Given passage -
>>>

Beyond Death and Crisis Metaphors for the UMC... (please?)

"Death." Scupture at the Cathedral of Trier.
Photo JBuzbee. Used by permission. CC-BY-3.0
You hear it. I hear it. More than once, most likely, you or I may have said it: "The United Methodist Church is dying."

But if we're serious about actually delivering on our mission,  it's time for everyone to stop saying it. Okay?


1. Key Overall Numbers Do Not Bear It Out
As a global church, we are not even declining. In fact, the UMC grew in professing members substantially, by 25% between 1999-2009. Part of this growth represents adding Ivory Coast to the UMC as of 2008, but that accounts for only about 30% of the total addition of over 2.4 million professing members during that decade.

Even  financially, while we're down a bit in overall giving, we have actually done better than might be expected given the severity of recent economic recessions.  (Source: 2011 State of the Church Report).

To be sure, our patterns of growth are financially unsustainable if we depend on current funding practices, where the US churches support well over 90% of all General Church ministries across the global church.

But that is in part a side effect of the amazing growth of our churches in the Global South in the past two decades. We simply have not yet adapted our funding models to deal with these dramatically different realities. If we want to continue to function as a global church, we are going to have to work at dramatic, adaptive changes in our funding models.

And keep in mind this isn't because the church is either declining or dying, but actually because it is growing! So the assumptions we use in developing new funding models will have to be based on the realities of dramatically growing mission contexts, both outside and inside the US. Approaching this task with a mindset based on any idea that "the UMC is dying" just won't give us the right set of tools or the Spirit-driven creativity to approach the situations we actually have.

2. It's a Category Mistake
Second, to speak of organizations as "dying" is very likely a category mistake. A category mistake is an error in thinking where one applies characteristics of one kind of thing to another kind of thing to which those characteristics do not apply all that well.

Living things and systems can and do die, all the time. Indeed, all living things and living systems exhibit inevitable life cycle patterns of birth, growth, decline and death.

But to apply the analogy or metaphor of "death" to human organizations turns out not to be all that accurate. Organizations do not have "inevitable life cycles." This is no small or incidental difference. It's actually an essential one. An organization with a sufficiently compelling mission, access to resources and ways of doing their work that are aligned with its mission and effective in using its resources to deliver on that mission in its context over time can continue and even  thrive for centuries with no "inevitable" period of decline, much less "death." Indeed, that's one of the reasons people create organizations-- to keep a mission they care about thriving long after they themselves have died.

Organizations, I might submit, then, do not "die." Relative to their capacity to deliver on their mission they can thrive, wane, drift, gain or lose influence,  or cease to function. But none of those is the same as dying, or even "living" for that matter. 

3. It Inhibits Adaptive Change

The term "dying" when applied to a human organization messes too much with our emotions in ways that don't do nearly enough to help us turn the organization in more prosperous directions.

We will tend to say an organization such as the UMC is dying with two different, though often intertwined, emotional motivations: sadness and fear.

<<<

Records provided -
>>>

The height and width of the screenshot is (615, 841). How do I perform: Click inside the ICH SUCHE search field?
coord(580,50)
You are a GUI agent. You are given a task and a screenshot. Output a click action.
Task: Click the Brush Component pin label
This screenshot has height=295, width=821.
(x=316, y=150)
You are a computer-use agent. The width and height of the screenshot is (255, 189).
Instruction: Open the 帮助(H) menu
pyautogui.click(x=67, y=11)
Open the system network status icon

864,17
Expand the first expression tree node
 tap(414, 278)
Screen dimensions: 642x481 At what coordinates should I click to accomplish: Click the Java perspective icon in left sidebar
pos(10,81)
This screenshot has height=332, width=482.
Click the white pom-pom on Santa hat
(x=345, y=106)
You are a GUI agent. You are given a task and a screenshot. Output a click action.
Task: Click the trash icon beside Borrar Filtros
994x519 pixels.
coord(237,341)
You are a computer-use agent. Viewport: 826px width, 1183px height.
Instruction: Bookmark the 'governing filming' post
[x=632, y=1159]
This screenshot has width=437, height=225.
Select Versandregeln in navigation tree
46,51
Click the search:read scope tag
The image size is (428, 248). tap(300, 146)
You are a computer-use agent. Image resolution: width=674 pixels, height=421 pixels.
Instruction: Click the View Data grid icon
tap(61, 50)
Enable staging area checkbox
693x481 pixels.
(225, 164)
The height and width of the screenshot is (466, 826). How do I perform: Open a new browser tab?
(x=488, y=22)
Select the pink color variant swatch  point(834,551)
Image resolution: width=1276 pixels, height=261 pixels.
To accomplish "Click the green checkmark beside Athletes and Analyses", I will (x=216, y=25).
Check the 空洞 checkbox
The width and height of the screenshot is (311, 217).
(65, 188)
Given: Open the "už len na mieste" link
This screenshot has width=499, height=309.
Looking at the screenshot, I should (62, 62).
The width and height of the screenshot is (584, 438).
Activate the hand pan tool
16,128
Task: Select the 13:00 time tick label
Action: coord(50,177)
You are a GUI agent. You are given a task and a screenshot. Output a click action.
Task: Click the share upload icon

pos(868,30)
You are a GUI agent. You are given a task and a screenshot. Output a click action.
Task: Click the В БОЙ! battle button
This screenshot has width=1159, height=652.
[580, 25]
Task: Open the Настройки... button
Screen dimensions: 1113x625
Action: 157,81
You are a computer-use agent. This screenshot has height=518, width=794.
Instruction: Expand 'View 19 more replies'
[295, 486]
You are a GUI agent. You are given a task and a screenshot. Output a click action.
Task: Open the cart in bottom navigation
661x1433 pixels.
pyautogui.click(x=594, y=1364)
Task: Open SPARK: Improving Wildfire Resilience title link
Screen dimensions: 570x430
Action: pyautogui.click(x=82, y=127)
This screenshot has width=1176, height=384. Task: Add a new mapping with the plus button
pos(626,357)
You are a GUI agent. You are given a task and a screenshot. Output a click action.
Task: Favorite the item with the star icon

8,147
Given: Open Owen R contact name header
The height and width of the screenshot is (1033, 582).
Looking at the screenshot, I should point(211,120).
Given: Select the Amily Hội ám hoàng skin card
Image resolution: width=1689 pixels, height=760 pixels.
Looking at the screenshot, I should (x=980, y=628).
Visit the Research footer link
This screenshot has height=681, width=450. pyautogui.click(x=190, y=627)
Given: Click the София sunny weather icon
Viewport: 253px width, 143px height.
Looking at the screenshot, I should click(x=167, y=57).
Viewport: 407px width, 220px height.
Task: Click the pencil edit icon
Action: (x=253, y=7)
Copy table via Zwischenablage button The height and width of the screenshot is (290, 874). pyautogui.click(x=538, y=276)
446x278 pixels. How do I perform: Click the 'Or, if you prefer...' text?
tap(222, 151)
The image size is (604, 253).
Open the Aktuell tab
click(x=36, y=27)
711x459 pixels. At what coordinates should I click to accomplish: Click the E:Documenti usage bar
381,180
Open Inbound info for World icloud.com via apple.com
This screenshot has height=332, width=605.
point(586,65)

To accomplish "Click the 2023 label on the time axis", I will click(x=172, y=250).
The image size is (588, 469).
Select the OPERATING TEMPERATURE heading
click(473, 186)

<<<

Exercises -
• a. Quote the post on the United Methodist Church word for word, beginning at the words "But if we're" and stopping after "during that decade.".
• b. According to the post on the United Methodist Church, by what percentage did the UMC's professing membership grow between 1999 and 2009?
• c. Write what comes next in the post on the United Methodist Church, picking up after its last sentence.

Task answers -
• a.
But if we're serious about actually delivering on our mission,  it's time for everyone to stop saying it. Okay?


1. Key Overall Numbers Do Not Bear It Out
As a global church, we are not even declining. In fact, the UMC grew in professing members substantially, by 25% between 1999-2009. Part of this growth represents adding Ivory Coast to the UMC as of 2008, but that accounts for only about 30% of the total addition of over 2.4 million professing members during that decade.

• b. 25%

• c.
Sadness keeps us stuck or delays us moving on
Some of us  may say "The UMC in the US is dying" to convey our feelings sadness and loss. We have lost people in the US. Fewer people attend our services or join our congregations as professing members now in the US than in the past. We are closing many congregations. Of course, we have also planted over 600 congregations here since 2008, a higher rate than at any time since the early 1920s.  And nearly half of these are non-white ethnic or multicultural new church starts! We used to have  great influence in the culture and politics of the US, but not any more. The proportions of children and younger, more affluent or upwardly mobile adults active in our congregations are shrinking while the older adult populations on limited incomes and facing more health challenges the longer they live are increasing. But we forget or possibly aren't aware that the average life expectancy in the US has climbed substantially (and will likely keep climbing!),   religiously active people live even longer,  birth rates have declined, and death rates are low and predicted to remain low and fairly stable through 2050.

If we say, "We are dying" and then we point to such perceptions of our situation (anecdotal or statistical) to back them up, we are claiming all of these situations as losses subject to our sadness. In fact, not all of them are "losses." Indeed, the "aging" of the UMC in the US puts us in grand position to reach the fastest growing age segment of the US population from now to 2050! But we frame even these opportunities as losses to support our sense of sadness over those things which can be seen as dramatic changes, if not also losses. And then we share the burden of our hearts with others around us, making a contagion of our sadness.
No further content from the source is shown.